I have no trouble believing that.


FWIW.


----------



## TomBoerwinkle#1 (Jul 31, 2002)

Guys, we already have a thread that pretty well documents everyone's positions on the Eddy Curry trade.

If there is something new to bring to that discussion, how about posting it on that thread?

If there is nothing to do but repeat the same argument(s) for the umpteenth time, how about we give it a rest?


----------



## Rhyder (Jul 15, 2002)

Pippenatorade said:


> WHO SAYS THIS?! You!?! We were on a 47-26 stretch last year! Even the ABC guys were saying that NOBODY wanted us in the playoffs before Deng and Curry went down. And that was with the third youngest roster in the league. So who the F says this?! YOU! I believe we easily could have been a contender. I believe I had basis for my opinion in that statement. We went toe-to-toe with Washington without two of our best 3 or 4 players depending on your opinion.


See my above post for explanation of why I feel we weren't on the verge of becoming a contender.



> But that's the thing. We were already more than possibly a contender LAST year. With Curry and Deng we WERE a contender. Maybe a borderline one, but I believe it far less speculative of me to think we would have been a legit contender this year, next year and the year after than for you to hold the belief that we will be with assets who are still greatly uncertain.


Had we had Curry and Deng and beat Washington in the first series, you honestly think we could even hold a candle to Miami and Detroit in the next two rounds. Do you think we could have beat any of Phoenix, Dallas, or San Antonio in a finals game. The Suns bowed out early because they were without playoff experience too. We could hardly match the intensity against a team like Washington, and I don't think Deng over Noc or Curry would have brought that extra intensity.


----------



## Babble-On (Sep 28, 2005)

Pippenatorade said:


> 3. We had low post scoring as a safety valve last year. Curry didn't contribute last year? I seem to remember Curry making a layup to ice a game v. the Knicks. I remmeber him leading a second half BLOWOUT of the Pistons in Detroit where we absolutely made them look like women. The whole second half was a dunkfest and the world champs couldn't do a single thing to stop us and instead were left standing their with their thumbs you know where. And this year they laugh in our faces and we do jack crap about it. LAst year with Eddy in the lineup.. two games IN DETROIT, 2-0. Figure it out.

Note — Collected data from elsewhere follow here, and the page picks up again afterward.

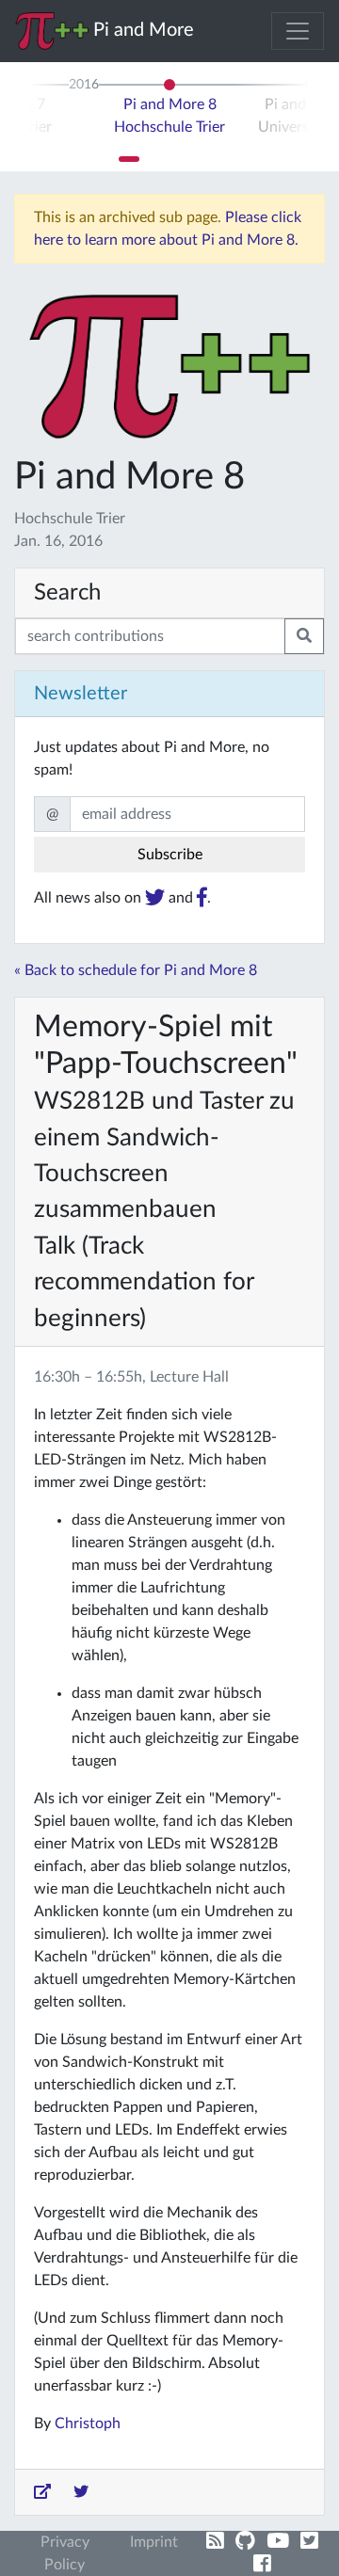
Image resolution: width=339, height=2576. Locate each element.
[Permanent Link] (42, 2492)
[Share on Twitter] (81, 2492)
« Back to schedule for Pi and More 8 (135, 970)
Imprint (154, 2542)
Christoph (88, 2423)
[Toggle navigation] (297, 31)
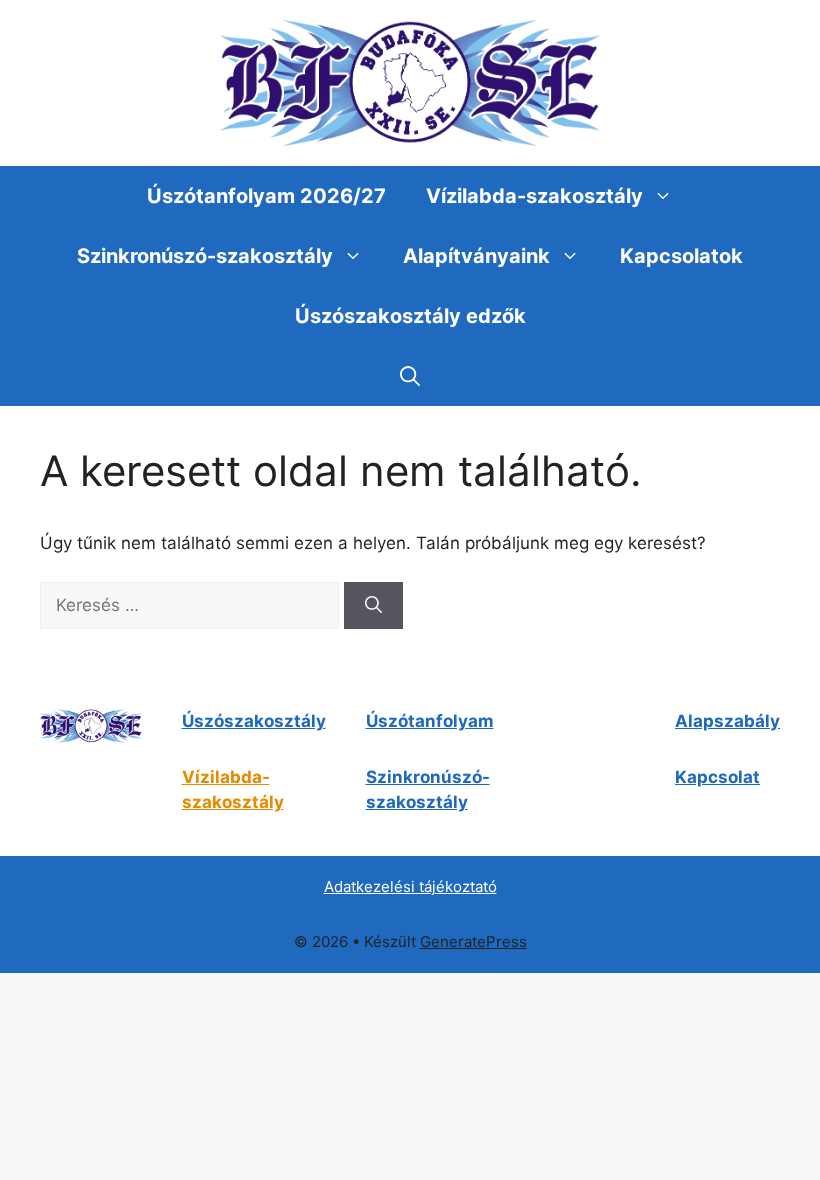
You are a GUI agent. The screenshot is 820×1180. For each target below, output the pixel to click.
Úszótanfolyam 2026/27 (266, 196)
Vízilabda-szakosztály (534, 196)
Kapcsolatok (681, 256)
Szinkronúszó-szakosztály (205, 256)
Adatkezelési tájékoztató (410, 886)
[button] (410, 376)
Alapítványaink (476, 256)
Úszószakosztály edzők (410, 316)
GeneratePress (473, 941)
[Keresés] (373, 606)
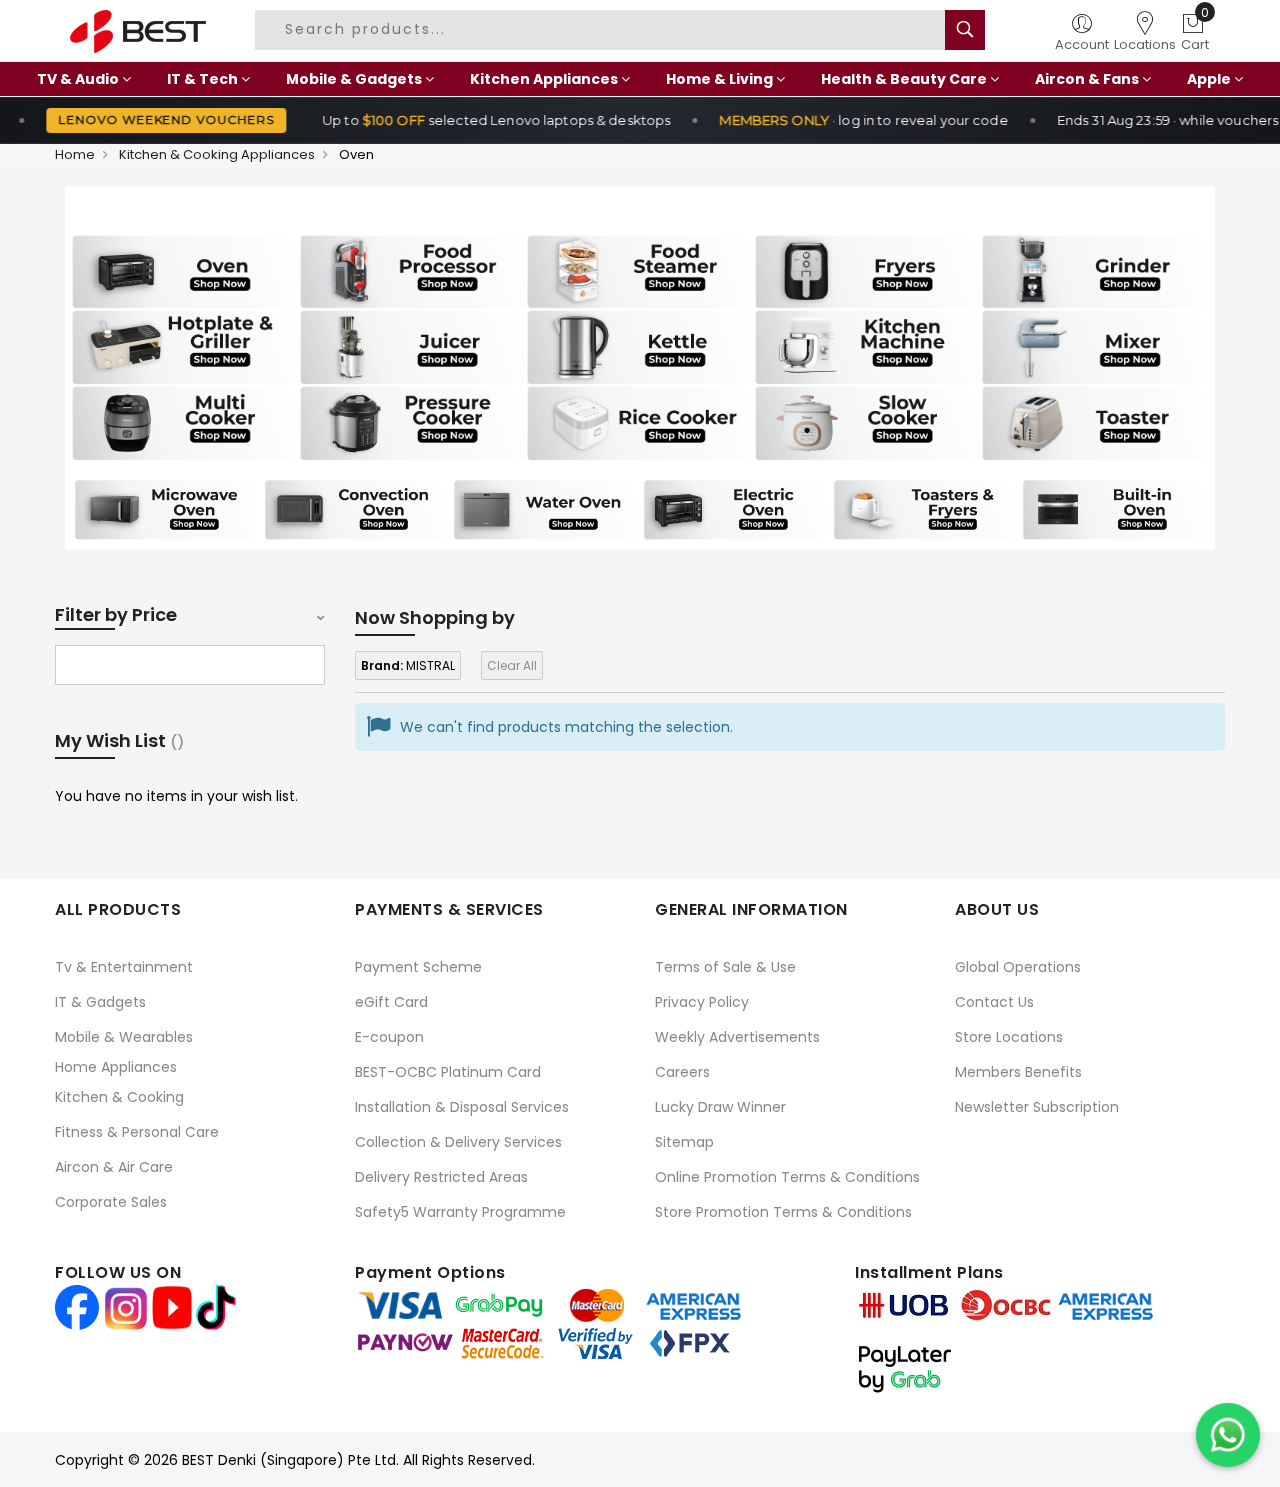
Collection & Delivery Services (458, 1142)
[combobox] (608, 30)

Its easy to isolate a couple of games to distort the overall picture. I could isolate a few games from November and say Sweetney alone more than makes up for Curry. Curry didn't play that great a factor in the second halves of most games. Thats a fact. 

Also, since you wanna play up the two wins over Detroit, let me point out the fact that in one of those wins Eddy scored but 12 points, while Chandler had 13,11, and 2. i also disagree with the charcteriztion of an 11 point win as a blowout.

Also, about Gordon being great off the bench: that simply wasn't true this year. He was terrible until he was put in the starting lineup.


----------



## MuresansThimble (Nov 16, 2005)

Curry was not worth the money it would have taken to keep him here. Give me a nucleus of Gordon/Hinrich/Deng/Chandler and one star player, and I like that team for a decade.

I'm aware getting that star is easier said than done. But this core learning to play together, taking its bumps.... i see this all as worth it. Detroit went thru the same process, and then at their peak maturation point (AS A TEAM)... they add Sheed and it all clicks. 

paying Curry simply would have meant losing another part of that core later on. Most of that core is still cheap right now, so it's worth waiting and not inching towards cap hell.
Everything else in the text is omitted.